The SSA-CNN-LSTM model was validated using the run data of a PCTRAN and compared with the LSTM and CNN-LSTM models. The experimental results showed that the fault identification accuracy of the LSTM and CNN-LSTM models were 95.16% and 93.52%, respectively, and the fault identification accuracy of the SSA-CNN-LSTM model with the addition of the optimization algorithm was improved to 98.24%. All three models in the paper are capable of classifying nuclear power plant faults, but there will be differences in the accuracy of the classification. The SSA-CNN-LSTM model had the highest accuracy, which proves that the CNN-LSTM has a higher classification accuracy compared with a single model and that the SSA has a better effect on the optimization of the model.
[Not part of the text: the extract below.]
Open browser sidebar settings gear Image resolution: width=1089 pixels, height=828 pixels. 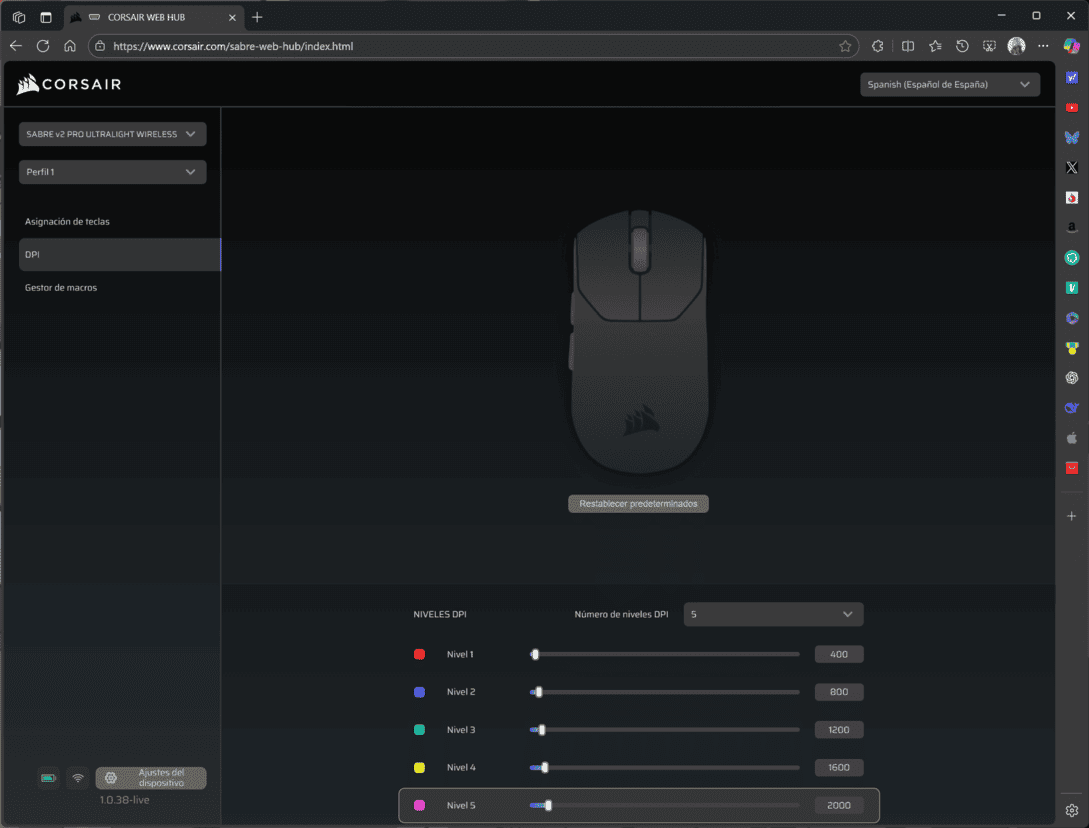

Compared with the traditional machine learning model, the SSA-CNN-LSTM model proposed in this paper has the ability to process the complex data of nuclear power plants, can dig deeper into the timing characteristics, and has higher prediction accuracy in the fault diagnosis of nuclear power plants. When an accident occurs in a nuclear power plant, the SSA-CNN-LSTM model can determine the type of accident 0.22 s after the accident, which is of great significance for helping operators quickly identify faults, take corresponding measures in time, and improve the safety of nuclear power plant operation. However, this method has limitations. The accuracy of classification results will be reduced for unknown or untrained incidents. In the case of a small size in sample data, the model may not be able to fully learn the data features, and the accuracy may also be reduced. In addition, the training time of the SSA-CNN-LSTM model is long and is significantly longer than that of the LSTM neural network and CNN-LSTM model. Future research can improve models for these problems and further develop fault diagnosis models for nuclear power plants.